Random forests with parametric entropy-based information gains for classification and regression problems

PeerJ Comput Sci. 2024 Jan 3:10:e1775. doi: 10.7717/peerj-cs.1775. eCollection 2024.

Abstract

The random forest algorithm is one of the most popular and commonly used algorithms for classification and regression tasks. It combines the output of multiple decision trees to form a single result. Random forest algorithms demonstrate the highest accuracy on tabular data compared to other algorithms in various applications. However, random forests and, more precisely, decision trees, are usually built with the application of classic Shannon entropy. In this article, we consider the potential of deformed entropies, which are successfully used in the field of complex systems, to increase the prediction accuracy of random forest algorithms. We develop and introduce the information gains based on Renyi, Tsallis, and Sharma-Mittal entropies for classification and regression random forests. We test the proposed algorithm modifications on six benchmark datasets: three for classification and three for regression problems. For classification problems, the application of Renyi entropy allows us to improve the random forest prediction accuracy by 19-96% in dependence on the dataset, Tsallis entropy improves the accuracy by 20-98%, and Sharma-Mittal entropy improves accuracy by 22-111% compared to the classical algorithm. For regression problems, the application of deformed entropies improves the prediction by 2-23% in terms of R2 in dependence on the dataset.

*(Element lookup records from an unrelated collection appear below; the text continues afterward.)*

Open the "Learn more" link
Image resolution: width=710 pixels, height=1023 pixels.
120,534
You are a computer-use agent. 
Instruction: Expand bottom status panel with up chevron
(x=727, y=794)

Keywords: Classification; Random forest; Regression; Renyi entropy; Sharma-Mittal entropy; Tsallis entropy.

Grants and funding

This work was supported by the Basic Research Program at the National Research University Higher School of Economics in 2023 (project “Innovative methods of data collection and analysis in the modeling of communicative behavior of Internet users and the development of respective technological solutions”). The funders had no role in study design, data collection and analysis, decision to publish, or preparation of the manuscript.